- Data provided -
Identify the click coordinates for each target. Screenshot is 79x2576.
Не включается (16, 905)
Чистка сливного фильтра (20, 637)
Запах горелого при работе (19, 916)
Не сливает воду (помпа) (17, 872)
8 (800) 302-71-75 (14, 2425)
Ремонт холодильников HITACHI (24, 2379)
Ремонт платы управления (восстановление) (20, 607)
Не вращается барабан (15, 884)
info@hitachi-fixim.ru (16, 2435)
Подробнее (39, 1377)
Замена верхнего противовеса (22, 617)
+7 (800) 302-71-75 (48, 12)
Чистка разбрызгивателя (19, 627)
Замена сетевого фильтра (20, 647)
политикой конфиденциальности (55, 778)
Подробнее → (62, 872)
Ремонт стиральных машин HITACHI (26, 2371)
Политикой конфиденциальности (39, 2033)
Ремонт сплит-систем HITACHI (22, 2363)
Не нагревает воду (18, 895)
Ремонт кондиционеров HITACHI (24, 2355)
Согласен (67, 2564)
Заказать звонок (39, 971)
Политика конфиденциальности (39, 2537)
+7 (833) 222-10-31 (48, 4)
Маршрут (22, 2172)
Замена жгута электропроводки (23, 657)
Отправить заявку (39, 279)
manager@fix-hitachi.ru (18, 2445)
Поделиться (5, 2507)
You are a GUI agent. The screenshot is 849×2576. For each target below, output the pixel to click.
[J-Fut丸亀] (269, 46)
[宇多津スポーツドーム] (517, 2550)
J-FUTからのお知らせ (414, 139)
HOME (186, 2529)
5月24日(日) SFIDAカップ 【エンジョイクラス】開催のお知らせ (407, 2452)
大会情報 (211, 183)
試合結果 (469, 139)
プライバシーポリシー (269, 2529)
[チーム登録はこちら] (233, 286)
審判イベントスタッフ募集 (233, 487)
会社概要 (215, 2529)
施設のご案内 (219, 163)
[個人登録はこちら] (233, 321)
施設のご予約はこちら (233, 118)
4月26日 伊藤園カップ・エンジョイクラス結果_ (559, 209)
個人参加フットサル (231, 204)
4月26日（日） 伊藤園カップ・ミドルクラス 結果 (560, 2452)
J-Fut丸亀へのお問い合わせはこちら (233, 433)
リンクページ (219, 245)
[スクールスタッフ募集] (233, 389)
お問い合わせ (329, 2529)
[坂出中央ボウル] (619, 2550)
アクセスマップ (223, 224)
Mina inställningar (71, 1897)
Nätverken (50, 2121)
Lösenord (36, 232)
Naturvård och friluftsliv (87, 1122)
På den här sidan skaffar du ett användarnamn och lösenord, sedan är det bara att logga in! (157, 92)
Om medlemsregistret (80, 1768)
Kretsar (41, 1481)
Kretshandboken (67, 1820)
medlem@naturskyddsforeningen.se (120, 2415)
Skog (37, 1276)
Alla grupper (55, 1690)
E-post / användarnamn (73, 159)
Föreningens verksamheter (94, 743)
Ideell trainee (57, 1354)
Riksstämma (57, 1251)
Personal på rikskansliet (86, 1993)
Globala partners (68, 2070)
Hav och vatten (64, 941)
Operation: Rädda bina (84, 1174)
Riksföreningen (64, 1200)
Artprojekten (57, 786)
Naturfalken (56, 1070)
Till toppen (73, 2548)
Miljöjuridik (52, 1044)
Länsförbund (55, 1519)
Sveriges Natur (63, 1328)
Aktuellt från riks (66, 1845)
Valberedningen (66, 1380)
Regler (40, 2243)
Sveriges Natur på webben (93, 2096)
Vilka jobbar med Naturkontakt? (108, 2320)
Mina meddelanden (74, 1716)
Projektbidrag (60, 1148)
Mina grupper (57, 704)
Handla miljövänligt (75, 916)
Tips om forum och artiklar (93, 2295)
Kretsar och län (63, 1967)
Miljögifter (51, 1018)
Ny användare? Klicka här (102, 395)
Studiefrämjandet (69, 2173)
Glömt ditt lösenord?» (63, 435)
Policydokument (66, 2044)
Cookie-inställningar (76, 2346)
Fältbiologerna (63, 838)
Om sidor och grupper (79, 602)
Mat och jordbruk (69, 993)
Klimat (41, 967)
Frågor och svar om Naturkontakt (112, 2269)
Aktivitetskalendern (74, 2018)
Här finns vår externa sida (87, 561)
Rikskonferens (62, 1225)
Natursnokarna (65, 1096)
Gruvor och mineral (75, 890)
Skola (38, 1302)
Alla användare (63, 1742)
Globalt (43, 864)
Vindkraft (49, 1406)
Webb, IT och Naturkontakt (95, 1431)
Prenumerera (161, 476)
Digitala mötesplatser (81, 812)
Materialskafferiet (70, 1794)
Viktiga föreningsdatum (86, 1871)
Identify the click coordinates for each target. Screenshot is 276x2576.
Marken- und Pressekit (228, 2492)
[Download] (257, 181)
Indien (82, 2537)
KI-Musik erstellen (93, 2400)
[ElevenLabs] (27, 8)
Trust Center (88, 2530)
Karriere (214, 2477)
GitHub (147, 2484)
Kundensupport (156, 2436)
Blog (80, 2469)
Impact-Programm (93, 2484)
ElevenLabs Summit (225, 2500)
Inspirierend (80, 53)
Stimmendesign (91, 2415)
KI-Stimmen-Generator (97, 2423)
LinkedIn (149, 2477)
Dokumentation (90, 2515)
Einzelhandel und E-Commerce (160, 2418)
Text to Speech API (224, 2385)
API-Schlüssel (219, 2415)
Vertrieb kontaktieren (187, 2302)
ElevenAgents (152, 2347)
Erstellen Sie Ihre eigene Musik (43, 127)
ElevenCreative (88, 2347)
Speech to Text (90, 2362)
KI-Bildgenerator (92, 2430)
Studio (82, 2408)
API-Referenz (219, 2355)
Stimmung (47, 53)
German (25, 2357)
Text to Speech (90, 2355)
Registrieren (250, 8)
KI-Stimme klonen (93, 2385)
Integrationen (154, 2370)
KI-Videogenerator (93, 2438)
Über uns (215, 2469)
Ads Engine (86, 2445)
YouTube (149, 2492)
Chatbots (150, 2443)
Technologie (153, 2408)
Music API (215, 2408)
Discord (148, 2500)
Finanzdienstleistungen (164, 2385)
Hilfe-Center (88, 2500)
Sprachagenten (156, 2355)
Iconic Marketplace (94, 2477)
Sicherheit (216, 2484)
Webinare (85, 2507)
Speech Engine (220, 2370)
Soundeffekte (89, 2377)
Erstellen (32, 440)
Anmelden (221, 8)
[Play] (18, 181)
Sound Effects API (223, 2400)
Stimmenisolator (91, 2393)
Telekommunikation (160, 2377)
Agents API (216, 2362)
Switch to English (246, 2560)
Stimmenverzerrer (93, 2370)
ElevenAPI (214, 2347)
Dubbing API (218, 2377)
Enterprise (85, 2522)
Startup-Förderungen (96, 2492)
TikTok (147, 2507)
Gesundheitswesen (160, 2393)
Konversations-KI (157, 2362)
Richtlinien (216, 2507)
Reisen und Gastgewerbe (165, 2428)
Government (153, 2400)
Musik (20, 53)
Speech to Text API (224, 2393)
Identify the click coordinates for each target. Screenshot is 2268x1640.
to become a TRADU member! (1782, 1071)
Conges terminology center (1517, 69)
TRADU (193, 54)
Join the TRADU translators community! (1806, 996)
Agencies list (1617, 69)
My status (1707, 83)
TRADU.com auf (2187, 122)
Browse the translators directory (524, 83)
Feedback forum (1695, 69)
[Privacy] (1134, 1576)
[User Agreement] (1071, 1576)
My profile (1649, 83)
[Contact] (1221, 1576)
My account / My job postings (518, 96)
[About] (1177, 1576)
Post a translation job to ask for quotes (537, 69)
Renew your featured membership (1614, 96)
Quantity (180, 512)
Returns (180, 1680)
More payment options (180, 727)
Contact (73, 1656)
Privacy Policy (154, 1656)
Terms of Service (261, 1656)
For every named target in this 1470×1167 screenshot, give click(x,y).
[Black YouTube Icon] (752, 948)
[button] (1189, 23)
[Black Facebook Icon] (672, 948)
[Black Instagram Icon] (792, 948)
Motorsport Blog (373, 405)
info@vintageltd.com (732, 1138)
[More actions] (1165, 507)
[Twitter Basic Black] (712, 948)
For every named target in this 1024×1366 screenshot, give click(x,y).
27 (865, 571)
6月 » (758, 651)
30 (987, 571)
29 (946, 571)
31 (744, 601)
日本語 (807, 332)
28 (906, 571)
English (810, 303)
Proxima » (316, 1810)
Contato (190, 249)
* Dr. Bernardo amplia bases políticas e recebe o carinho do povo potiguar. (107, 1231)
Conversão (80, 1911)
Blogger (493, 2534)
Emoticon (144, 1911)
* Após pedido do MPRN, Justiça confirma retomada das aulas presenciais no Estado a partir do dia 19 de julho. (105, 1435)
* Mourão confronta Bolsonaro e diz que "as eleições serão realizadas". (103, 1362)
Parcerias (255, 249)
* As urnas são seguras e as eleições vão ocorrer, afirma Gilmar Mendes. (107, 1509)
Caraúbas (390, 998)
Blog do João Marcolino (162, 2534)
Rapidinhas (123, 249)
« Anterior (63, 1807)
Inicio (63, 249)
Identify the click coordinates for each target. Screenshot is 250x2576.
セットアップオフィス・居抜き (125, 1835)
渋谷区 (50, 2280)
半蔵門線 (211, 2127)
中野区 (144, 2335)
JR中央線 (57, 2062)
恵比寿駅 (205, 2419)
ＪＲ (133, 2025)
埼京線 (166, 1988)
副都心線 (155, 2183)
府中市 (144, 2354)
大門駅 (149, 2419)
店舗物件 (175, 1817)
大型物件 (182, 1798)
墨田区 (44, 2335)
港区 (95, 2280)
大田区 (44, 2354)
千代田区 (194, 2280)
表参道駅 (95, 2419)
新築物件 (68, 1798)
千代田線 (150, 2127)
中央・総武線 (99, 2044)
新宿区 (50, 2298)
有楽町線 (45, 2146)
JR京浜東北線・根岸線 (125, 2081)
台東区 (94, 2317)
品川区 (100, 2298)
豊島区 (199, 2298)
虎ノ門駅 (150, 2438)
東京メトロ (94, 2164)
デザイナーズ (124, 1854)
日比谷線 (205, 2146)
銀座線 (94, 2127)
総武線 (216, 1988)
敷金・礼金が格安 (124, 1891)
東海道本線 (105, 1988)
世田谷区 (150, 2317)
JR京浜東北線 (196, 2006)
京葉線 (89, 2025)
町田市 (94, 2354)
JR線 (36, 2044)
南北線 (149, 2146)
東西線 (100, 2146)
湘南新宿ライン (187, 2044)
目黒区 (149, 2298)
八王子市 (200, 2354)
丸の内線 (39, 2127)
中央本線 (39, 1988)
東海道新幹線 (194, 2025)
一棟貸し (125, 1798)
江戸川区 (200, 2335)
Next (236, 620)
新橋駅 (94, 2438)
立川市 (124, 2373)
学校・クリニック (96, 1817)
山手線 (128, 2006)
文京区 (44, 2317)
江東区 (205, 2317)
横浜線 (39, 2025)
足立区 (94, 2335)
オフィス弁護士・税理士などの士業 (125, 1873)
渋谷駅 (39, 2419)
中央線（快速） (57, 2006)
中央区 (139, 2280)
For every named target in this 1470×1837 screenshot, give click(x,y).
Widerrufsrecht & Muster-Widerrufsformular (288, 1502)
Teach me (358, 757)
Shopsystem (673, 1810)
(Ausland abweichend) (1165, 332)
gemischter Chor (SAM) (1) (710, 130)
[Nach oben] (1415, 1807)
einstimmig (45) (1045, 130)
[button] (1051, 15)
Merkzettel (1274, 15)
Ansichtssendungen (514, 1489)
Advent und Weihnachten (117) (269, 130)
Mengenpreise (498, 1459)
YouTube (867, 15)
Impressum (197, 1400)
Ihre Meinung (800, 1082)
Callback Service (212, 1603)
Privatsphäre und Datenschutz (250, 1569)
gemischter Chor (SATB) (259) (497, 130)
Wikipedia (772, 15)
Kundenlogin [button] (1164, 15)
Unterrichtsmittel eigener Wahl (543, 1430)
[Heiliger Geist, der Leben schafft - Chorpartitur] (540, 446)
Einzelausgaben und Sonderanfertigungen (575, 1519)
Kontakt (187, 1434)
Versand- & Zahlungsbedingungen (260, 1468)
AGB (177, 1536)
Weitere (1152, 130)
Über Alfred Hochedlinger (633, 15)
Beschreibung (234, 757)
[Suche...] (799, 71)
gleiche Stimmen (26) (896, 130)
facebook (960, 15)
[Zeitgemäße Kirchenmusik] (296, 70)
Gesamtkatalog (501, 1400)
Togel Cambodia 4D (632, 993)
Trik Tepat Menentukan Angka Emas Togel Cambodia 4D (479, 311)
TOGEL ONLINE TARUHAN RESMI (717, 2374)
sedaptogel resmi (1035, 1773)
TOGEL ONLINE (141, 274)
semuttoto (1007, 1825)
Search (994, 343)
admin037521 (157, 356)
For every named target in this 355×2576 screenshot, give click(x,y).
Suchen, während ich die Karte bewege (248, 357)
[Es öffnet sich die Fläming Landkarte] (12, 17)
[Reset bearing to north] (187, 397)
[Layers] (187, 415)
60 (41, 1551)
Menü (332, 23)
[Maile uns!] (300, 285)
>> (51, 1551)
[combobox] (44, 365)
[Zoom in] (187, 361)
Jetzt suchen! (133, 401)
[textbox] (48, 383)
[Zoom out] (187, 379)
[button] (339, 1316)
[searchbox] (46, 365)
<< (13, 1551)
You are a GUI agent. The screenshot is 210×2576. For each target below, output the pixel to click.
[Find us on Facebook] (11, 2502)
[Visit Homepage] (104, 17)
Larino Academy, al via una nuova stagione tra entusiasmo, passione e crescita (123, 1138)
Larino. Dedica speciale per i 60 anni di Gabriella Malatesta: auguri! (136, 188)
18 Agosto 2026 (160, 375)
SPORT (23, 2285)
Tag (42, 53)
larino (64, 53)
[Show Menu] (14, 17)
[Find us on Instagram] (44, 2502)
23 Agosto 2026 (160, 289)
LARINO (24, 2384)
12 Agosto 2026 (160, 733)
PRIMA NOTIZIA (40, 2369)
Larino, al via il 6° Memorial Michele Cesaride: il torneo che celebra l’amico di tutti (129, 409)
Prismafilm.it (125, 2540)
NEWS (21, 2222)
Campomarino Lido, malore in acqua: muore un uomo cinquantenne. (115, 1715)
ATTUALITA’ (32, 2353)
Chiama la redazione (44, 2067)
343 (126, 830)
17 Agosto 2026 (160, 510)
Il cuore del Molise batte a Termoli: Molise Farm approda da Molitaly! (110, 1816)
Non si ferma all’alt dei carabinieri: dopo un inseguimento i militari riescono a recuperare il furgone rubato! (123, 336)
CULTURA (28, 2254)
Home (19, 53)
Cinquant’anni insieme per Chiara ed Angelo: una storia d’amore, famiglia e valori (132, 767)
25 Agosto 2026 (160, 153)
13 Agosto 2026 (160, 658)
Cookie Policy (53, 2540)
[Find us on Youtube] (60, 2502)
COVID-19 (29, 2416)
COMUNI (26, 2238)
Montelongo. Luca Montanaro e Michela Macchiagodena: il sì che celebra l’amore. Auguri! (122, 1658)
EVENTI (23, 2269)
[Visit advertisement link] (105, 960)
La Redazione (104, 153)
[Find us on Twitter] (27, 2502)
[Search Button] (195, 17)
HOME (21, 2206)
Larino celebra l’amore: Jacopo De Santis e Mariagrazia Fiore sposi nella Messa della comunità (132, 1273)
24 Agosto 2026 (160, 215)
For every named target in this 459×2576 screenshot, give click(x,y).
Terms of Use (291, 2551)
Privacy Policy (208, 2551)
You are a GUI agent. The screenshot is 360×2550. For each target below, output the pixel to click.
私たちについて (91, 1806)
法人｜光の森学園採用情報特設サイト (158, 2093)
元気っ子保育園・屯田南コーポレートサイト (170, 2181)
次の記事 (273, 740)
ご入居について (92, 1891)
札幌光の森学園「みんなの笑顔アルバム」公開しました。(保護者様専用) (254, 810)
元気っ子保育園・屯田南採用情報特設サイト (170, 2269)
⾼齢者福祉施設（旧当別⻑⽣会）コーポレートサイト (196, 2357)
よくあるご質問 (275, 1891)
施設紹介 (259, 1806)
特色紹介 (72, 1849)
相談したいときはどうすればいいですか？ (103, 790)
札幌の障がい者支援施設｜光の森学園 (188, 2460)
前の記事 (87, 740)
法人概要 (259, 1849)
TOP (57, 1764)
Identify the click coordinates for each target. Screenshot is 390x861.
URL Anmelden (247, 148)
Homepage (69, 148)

- Requirement -
Quote in full each line from the top of the records above through the line with "Маршрут (22, 2172)"; stop after that line.

- Task response -
Identify the click coordinates for each target. Screenshot is 79x2576.
Не включается (16, 905)
Чистка сливного фильтра (20, 637)
Запах горелого при работе (19, 916)
Не сливает воду (помпа) (17, 872)
8 (800) 302-71-75 (14, 2425)
Ремонт холодильников HITACHI (24, 2379)
Ремонт платы управления (восстановление) (20, 607)
Не вращается барабан (15, 884)
info@hitachi-fixim.ru (16, 2435)
Подробнее (39, 1377)
Замена верхнего противовеса (22, 617)
+7 (800) 302-71-75 (48, 12)
Чистка разбрызгивателя (19, 627)
Замена сетевого фильтра (20, 647)
политикой конфиденциальности (55, 778)
Подробнее → (62, 872)
Ремонт стиральных машин HITACHI (26, 2371)
Политикой конфиденциальности (39, 2033)
Ремонт сплит-систем HITACHI (22, 2363)
Не нагревает воду (18, 895)
Ремонт кондиционеров HITACHI (24, 2355)
Согласен (67, 2564)
Заказать звонок (39, 971)
Политика конфиденциальности (39, 2537)
+7 (833) 222-10-31 (48, 4)
Маршрут (22, 2172)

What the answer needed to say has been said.